Let’s say that you want to invite a person u in P. The person u will join the party if and only if all the friends of u will join the party as well. Otherwise, u will reject your invitation. Hence, we have to sets: P with all the persons, and F with the friend relations. Suppose (u, v) belongs to F. This means that u treats v as a friend of u, and thus u will reject your invitation if v does not join the party. Note that (u, v) ∈ F doesn’t mean that v treats u as a friend of v. Also, every person u in P has a quality measure, pu (this can be positive or negative and is given).

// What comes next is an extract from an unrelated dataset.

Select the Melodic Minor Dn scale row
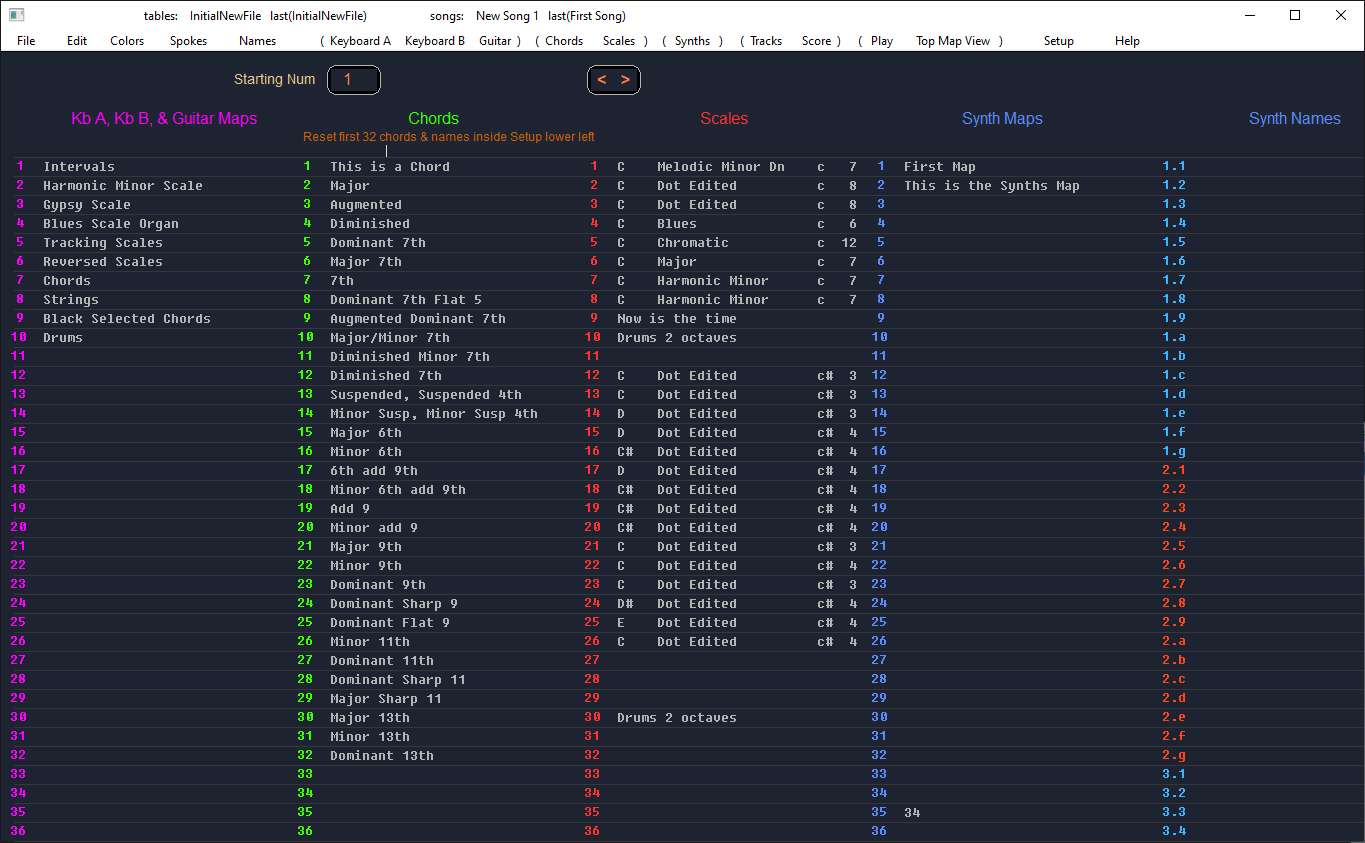Image resolution: width=1365 pixels, height=843 pixels. [720, 167]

Now I need to find a subset of P, such that all those in the subset won’t reject my invitation and the qualities among the people is maximized.

Here is an example of a feasible and non-feasible subset: P = {a, b, c, d}, F = {(a, b),(a, c),(b, d),(b, c)}, pa = 10, pb = 1, pc = 1, pd = −20. A subset {a, b, c} is not feasible because d is not invited and thus b rejects your invitation. A subset {b, c, d} is feasible with total quality is pb + pc + pd = −18 which is not maximized. The optimal subset A of this example is {c} with total quality is pc = 1.

Now I need to design an algorithm that finds this optimal subset in O(|P|(|P| + |F|)²) time. My thoughts: The elements in F are directed edges, and the elements in P are the nodes. As we are kind off dealing with a maximum flow problem, and as the required running time resembles the running time of the Ford Fulkerson algorithm O(VE²), I thought, that (|P| + |F|) should be the amount of edges in the graph. Hence, my thought was to split each node u into two nodes, say u(in) and u(out) with the directed arc u(in)->u(out) and edge weight the pu. This way we have (|P| + |F|) edges. However, the max flow algorithm doesn’t necessarily saturate the edges it travels. However, in my case, whenever a node is reached (person is invited)/edge is travelled it adds the full flow pu.

How would youapproach this problem? And what are your thoughts on how the algorithm should work?